Collected data:
---+---

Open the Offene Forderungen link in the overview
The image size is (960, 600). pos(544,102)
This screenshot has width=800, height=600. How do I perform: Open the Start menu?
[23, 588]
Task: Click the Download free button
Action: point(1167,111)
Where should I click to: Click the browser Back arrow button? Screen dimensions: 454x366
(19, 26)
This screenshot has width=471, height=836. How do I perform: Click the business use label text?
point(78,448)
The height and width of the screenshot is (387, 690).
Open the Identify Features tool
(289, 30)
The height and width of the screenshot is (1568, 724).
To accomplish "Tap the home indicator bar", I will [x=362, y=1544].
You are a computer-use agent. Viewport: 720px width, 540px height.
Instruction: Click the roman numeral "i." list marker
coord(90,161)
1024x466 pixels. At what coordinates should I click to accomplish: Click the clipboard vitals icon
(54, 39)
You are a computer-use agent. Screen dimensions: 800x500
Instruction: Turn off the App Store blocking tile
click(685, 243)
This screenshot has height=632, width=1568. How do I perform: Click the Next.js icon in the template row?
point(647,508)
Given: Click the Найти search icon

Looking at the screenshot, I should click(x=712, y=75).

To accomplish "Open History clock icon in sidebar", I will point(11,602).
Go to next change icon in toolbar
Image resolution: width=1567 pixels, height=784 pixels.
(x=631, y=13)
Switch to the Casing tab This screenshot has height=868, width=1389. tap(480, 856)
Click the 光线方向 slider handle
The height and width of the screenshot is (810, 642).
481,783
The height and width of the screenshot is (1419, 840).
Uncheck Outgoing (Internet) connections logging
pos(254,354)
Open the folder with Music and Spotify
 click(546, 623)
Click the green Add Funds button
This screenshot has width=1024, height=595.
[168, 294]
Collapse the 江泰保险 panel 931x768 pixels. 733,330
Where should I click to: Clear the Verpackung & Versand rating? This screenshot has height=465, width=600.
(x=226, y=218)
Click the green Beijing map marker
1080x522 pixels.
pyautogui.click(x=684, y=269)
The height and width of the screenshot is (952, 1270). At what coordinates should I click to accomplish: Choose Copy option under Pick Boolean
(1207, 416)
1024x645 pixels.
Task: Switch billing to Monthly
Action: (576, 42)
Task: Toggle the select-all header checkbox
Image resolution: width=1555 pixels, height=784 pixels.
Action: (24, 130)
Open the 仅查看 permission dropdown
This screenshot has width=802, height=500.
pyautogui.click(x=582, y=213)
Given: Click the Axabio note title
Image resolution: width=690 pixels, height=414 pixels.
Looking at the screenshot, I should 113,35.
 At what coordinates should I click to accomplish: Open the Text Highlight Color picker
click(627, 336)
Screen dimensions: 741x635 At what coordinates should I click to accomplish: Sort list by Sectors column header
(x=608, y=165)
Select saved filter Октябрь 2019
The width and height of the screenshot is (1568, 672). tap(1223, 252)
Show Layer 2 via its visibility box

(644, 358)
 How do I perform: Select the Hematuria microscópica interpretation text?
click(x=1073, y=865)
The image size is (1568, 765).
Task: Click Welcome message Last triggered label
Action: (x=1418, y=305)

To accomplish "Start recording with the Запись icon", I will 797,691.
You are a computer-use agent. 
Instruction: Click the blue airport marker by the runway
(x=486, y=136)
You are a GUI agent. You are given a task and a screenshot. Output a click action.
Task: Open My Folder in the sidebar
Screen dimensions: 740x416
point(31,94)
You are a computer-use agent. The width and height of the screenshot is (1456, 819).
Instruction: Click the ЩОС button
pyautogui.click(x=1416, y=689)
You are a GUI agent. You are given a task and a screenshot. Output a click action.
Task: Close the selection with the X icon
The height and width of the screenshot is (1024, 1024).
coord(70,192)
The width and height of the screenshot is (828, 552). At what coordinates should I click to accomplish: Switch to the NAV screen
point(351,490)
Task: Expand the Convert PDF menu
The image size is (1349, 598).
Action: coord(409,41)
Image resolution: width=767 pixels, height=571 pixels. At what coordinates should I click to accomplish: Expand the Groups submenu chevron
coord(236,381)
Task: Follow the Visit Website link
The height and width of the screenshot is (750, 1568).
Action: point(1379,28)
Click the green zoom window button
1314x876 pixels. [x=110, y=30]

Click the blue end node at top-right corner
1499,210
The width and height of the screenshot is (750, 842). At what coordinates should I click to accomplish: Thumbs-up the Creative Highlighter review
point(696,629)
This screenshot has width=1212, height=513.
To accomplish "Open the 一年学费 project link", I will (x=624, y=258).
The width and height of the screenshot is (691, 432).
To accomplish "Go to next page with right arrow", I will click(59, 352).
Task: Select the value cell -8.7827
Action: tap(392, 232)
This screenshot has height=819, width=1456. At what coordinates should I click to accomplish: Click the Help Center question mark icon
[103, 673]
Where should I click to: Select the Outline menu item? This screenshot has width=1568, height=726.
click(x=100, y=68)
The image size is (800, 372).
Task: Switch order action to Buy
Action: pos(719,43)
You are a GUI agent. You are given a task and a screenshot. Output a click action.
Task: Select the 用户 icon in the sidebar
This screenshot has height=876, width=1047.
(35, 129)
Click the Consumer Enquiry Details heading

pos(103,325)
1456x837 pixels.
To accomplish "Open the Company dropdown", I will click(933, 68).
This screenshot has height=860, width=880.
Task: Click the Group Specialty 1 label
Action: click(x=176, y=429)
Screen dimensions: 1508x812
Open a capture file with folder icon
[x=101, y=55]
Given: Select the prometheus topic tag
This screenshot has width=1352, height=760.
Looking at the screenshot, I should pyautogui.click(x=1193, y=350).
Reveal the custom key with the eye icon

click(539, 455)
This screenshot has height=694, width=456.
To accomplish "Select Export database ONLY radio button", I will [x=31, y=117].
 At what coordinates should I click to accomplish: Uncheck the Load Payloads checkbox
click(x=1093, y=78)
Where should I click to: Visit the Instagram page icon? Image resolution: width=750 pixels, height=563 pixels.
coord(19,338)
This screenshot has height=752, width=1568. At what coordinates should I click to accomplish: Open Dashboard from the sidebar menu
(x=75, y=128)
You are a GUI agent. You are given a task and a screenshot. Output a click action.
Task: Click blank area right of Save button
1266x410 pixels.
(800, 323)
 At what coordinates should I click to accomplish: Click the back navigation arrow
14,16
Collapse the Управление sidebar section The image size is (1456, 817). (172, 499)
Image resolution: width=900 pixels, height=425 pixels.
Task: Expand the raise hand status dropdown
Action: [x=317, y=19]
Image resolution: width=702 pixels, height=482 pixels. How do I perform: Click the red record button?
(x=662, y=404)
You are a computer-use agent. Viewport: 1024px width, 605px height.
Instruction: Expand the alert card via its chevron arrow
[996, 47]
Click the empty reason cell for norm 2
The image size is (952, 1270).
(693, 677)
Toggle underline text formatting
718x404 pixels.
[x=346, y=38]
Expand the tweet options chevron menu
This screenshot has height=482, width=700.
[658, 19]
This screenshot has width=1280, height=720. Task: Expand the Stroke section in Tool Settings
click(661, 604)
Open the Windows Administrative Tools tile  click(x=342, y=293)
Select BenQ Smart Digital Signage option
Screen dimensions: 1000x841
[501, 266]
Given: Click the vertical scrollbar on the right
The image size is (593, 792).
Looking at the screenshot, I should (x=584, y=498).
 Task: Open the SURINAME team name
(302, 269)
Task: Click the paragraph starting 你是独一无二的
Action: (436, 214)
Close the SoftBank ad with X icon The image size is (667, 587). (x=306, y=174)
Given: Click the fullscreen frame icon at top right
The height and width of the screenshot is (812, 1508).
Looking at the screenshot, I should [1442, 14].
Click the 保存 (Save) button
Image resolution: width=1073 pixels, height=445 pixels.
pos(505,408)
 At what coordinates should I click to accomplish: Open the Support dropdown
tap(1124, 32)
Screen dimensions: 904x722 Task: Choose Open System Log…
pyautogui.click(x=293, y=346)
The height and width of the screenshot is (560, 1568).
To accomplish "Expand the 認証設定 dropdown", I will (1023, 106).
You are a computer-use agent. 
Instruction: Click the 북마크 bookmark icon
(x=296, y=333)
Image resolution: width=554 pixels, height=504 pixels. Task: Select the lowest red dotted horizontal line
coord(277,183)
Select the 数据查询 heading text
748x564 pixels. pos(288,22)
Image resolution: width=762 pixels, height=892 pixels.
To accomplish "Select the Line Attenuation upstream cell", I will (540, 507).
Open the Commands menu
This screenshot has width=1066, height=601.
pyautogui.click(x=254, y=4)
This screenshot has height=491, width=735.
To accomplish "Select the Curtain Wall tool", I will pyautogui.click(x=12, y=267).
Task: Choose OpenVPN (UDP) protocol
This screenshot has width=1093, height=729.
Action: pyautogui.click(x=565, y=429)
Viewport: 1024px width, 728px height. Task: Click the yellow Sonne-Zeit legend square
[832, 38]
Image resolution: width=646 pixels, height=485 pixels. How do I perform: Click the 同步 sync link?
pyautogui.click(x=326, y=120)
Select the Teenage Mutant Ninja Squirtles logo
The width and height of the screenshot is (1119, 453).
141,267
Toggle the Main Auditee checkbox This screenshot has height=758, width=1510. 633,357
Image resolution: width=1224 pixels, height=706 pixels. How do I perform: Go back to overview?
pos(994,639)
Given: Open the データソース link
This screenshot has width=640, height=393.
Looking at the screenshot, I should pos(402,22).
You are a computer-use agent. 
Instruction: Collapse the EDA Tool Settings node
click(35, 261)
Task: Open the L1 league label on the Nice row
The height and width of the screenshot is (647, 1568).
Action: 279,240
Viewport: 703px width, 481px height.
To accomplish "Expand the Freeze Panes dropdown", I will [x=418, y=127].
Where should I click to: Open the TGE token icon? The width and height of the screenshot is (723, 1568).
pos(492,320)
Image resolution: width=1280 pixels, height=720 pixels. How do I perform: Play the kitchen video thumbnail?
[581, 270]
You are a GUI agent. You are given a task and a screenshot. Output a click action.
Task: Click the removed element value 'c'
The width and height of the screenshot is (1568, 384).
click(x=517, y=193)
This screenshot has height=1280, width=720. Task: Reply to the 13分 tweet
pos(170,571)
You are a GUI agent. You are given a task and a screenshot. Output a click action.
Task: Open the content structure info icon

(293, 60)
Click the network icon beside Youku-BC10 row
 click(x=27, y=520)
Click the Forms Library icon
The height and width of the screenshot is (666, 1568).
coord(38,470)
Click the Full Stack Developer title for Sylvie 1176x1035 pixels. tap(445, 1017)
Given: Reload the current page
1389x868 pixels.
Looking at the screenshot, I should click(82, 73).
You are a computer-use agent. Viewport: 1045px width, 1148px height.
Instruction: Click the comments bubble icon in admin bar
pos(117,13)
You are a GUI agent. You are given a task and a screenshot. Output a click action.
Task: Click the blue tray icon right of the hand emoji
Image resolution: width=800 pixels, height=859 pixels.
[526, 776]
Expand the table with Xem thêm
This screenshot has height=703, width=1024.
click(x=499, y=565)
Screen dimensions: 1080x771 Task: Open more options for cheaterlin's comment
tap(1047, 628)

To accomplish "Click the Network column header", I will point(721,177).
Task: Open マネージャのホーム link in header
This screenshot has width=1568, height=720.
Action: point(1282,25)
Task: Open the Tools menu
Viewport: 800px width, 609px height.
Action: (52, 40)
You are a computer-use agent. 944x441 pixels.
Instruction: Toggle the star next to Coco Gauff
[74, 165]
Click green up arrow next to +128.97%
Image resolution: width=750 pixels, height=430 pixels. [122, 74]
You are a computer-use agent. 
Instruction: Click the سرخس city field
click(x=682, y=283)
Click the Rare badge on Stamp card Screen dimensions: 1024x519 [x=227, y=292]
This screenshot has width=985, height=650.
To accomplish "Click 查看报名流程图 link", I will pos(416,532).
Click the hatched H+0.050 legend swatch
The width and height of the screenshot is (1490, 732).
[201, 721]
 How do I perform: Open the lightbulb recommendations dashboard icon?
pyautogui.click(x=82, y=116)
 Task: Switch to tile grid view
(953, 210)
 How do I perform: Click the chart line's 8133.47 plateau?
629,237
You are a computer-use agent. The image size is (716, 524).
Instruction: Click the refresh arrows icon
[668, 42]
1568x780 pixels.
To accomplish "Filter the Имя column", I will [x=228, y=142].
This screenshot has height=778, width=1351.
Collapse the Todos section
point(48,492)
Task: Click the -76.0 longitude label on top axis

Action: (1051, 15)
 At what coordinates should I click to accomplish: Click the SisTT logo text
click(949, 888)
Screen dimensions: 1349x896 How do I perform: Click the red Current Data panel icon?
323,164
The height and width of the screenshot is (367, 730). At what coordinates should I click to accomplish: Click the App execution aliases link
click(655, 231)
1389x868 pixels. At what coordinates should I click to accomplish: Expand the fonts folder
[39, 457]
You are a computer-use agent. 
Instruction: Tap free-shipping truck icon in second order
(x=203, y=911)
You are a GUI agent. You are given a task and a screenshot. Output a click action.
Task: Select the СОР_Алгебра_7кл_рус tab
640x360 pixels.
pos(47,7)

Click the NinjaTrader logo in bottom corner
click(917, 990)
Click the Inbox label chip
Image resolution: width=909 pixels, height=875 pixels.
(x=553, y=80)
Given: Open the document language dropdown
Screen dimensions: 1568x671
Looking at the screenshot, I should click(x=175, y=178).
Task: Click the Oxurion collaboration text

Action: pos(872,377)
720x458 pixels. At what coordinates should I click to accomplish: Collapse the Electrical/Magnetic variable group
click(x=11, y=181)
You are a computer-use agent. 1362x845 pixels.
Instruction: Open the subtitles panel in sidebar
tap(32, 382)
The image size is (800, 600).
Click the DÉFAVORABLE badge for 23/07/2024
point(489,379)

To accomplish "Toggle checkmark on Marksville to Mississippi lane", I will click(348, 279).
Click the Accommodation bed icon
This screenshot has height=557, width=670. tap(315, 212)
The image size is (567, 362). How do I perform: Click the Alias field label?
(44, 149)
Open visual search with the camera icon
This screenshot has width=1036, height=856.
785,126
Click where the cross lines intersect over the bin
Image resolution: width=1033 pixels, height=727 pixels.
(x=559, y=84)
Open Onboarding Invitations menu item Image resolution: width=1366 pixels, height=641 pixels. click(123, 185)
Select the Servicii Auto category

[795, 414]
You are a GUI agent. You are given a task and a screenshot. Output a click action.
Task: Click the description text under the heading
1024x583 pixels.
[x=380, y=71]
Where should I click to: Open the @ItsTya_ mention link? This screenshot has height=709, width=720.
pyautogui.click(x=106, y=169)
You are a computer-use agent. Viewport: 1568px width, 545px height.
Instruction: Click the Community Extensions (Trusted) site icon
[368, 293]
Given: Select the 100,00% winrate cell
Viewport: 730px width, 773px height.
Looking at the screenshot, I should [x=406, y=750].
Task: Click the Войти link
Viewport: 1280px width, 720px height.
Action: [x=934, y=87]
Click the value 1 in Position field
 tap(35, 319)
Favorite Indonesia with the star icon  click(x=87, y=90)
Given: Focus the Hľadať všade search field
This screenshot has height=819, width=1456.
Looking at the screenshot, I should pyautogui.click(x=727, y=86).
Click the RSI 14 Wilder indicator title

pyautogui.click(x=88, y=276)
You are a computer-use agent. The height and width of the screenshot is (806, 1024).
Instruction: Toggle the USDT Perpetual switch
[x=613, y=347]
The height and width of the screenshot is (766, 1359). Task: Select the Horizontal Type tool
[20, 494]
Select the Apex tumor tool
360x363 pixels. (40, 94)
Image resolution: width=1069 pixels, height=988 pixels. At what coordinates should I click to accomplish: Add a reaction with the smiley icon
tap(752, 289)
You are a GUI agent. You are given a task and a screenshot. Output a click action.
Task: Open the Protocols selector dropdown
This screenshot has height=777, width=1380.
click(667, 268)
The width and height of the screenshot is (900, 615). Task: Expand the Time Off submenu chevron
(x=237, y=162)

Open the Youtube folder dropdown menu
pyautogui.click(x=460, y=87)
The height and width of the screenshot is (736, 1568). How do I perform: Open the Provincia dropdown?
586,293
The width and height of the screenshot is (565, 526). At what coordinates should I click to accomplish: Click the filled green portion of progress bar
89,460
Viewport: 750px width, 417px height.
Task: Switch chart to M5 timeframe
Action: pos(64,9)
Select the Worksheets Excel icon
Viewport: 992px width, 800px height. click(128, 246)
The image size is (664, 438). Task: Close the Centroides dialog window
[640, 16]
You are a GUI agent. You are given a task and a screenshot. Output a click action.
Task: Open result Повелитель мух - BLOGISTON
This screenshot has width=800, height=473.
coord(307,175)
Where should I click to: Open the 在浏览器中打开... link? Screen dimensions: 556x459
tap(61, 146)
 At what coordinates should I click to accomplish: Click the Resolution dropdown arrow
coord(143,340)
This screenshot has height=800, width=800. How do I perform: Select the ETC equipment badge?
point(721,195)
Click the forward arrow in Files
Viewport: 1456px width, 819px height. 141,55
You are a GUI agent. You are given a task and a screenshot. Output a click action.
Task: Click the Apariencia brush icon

---+---

[WHAT YOU HAVE TO DO]:
Transcribe the lines from the first line of the records through the line that contains "You are a computer-use agent. Viewport: 720px", both included, and add nothing else.

[ANSWER FOR THIS EXERCISE]:
Open the Offene Forderungen link in the overview
The image size is (960, 600). pos(544,102)
This screenshot has width=800, height=600. How do I perform: Open the Start menu?
[23, 588]
Task: Click the Download free button
Action: point(1167,111)
Where should I click to: Click the browser Back arrow button? Screen dimensions: 454x366
(19, 26)
This screenshot has width=471, height=836. How do I perform: Click the business use label text?
point(78,448)
The height and width of the screenshot is (387, 690).
Open the Identify Features tool
(289, 30)
The height and width of the screenshot is (1568, 724).
To accomplish "Tap the home indicator bar", I will [x=362, y=1544].
You are a computer-use agent. Viewport: 720px width, 540px height.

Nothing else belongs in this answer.